→ **What this exercise asks**:
A) Translate this sentence from the passage on shopping at Black-owned businesses into Spanish: "Twice a week we drive five miles in the opposite direction to Black-owned Evans Cleaners in Maywood."
B) Transcribe the stretch of the records from the line that contains "485) label: Tackey" through the line that contains "779) label: ...", with both of those lines included.

→ **Source excerpt**:
------------------------------------------------------------------------
Afriware Books moved to a less expensive location, but Nzingha is still around, and so is her Afro. This has been another benefit of The Empowerment Experiment: When we shop at Afriware, my daughters get to see another positive Black role model. That's no small thing.
Our home security company remains Black-owned Foscett's Communication and Alarm Co. of Chicago, and we still use Covenant Bank, an African American–owned institution a mere five miles away on the West Side. Twice a week we drive five miles in the opposite direction to Black-owned Evans Cleaners in Maywood. We still buy the gas cards and the McDonald's, Burger King, and Quiznos cards from Black-owned franchisees. For the rare times we go out for a nice romantic dinner, we stick to Park 52 and Market, both Black-owned. But a couple other options have turned up, including Fleming's in downtown Chicago and the five-star C-House, owned by Ethiopian celebrity chef Marcus Samuelsson, known for his philanthropic work and social justice activism in his homeland and for funding food justice and mentoring programs for urban youth in America.
------------------------------------------------------------------------
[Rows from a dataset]
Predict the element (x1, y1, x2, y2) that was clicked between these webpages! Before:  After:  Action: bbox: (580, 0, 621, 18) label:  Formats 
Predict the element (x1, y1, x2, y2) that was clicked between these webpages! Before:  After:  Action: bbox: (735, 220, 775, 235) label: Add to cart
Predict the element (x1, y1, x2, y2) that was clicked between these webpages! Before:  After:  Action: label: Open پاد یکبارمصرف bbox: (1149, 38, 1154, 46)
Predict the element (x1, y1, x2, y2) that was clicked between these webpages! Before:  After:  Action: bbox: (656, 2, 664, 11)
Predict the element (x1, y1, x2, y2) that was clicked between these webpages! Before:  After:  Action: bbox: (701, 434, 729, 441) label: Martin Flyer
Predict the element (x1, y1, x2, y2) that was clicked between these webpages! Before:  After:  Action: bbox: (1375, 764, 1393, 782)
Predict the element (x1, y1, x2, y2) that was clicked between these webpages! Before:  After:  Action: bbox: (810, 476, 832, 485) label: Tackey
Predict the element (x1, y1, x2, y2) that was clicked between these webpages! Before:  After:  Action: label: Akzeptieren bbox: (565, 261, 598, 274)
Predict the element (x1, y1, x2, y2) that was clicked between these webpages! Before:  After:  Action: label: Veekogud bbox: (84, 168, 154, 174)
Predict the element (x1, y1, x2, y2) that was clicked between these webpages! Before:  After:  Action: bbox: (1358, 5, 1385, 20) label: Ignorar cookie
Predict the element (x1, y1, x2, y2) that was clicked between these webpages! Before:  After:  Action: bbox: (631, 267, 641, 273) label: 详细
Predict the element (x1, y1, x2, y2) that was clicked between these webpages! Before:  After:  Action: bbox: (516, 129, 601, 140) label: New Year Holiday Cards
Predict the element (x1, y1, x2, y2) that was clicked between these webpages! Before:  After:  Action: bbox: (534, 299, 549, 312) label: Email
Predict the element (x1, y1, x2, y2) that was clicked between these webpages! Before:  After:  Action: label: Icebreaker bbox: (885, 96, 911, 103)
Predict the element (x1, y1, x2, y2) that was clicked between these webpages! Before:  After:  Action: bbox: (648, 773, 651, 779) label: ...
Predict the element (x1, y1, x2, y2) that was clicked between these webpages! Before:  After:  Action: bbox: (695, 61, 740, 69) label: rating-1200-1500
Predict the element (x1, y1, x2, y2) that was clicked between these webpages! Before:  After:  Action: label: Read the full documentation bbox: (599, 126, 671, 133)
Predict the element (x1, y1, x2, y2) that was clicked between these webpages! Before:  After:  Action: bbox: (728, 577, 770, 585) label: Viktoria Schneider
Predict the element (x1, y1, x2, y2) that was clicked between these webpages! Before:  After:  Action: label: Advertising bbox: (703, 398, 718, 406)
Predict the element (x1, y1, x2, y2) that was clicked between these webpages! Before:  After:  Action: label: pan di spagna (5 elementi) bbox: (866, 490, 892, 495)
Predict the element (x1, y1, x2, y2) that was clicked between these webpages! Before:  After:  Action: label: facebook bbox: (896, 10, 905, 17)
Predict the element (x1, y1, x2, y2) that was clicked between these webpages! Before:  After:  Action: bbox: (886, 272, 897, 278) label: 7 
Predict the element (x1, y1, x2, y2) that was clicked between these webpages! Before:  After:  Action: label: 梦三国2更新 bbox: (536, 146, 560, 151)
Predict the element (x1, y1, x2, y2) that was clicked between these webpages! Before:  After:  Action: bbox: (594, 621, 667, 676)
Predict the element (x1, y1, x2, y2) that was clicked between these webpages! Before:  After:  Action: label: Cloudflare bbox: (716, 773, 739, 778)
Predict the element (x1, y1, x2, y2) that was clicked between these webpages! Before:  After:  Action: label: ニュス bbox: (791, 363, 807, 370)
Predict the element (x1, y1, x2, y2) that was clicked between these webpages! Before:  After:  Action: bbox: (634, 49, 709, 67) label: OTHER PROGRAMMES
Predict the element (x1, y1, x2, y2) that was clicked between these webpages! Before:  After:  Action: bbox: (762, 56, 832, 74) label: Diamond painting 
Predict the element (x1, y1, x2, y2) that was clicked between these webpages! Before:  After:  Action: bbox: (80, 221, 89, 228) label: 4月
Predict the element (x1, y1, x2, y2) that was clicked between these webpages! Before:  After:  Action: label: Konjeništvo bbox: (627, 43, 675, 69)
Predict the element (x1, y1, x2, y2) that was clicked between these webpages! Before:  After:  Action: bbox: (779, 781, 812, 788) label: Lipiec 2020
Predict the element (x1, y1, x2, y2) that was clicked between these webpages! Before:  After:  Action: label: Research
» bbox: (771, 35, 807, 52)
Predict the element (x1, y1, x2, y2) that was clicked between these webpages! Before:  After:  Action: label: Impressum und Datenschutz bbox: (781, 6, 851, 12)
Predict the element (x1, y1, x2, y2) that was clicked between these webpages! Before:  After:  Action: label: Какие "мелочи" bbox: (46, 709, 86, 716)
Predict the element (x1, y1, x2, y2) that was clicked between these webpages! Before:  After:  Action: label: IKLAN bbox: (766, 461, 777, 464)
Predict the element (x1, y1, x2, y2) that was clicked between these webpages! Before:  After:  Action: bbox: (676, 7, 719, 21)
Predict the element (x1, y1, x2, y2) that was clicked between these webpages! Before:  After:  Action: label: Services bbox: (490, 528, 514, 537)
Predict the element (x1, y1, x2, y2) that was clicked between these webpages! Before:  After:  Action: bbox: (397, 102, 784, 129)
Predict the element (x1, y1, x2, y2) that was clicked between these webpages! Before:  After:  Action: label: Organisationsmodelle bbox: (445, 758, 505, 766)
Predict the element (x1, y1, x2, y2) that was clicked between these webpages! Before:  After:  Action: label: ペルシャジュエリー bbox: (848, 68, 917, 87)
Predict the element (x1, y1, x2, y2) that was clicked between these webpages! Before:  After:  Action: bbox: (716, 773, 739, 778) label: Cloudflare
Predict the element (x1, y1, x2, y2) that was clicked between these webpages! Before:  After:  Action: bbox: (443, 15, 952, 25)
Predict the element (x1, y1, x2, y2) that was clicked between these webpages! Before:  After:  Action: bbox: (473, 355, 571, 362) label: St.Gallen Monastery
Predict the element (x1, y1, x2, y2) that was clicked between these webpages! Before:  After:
------------------------------------------------------------------------
→ **Task-by-task results**:
A) Dos veces por semana conducimos cinco millas en la dirección opuesta hasta Evans Cleaners, de propietarios negros, en Maywood.

B)
Predict the element (x1, y1, x2, y2) that was clicked between these webpages! Before:  After:  Action: bbox: (810, 476, 832, 485) label: Tackey
Predict the element (x1, y1, x2, y2) that was clicked between these webpages! Before:  After:  Action: label: Akzeptieren bbox: (565, 261, 598, 274)
Predict the element (x1, y1, x2, y2) that was clicked between these webpages! Before:  After:  Action: label: Veekogud bbox: (84, 168, 154, 174)
Predict the element (x1, y1, x2, y2) that was clicked between these webpages! Before:  After:  Action: bbox: (1358, 5, 1385, 20) label: Ignorar cookie
Predict the element (x1, y1, x2, y2) that was clicked between these webpages! Before:  After:  Action: bbox: (631, 267, 641, 273) label: 详细
Predict the element (x1, y1, x2, y2) that was clicked between these webpages! Before:  After:  Action: bbox: (516, 129, 601, 140) label: New Year Holiday Cards
Predict the element (x1, y1, x2, y2) that was clicked between these webpages! Before:  After:  Action: bbox: (534, 299, 549, 312) label: Email
Predict the element (x1, y1, x2, y2) that was clicked between these webpages! Before:  After:  Action: label: Icebreaker bbox: (885, 96, 911, 103)
Predict the element (x1, y1, x2, y2) that was clicked between these webpages! Before:  After:  Action: bbox: (648, 773, 651, 779) label: ...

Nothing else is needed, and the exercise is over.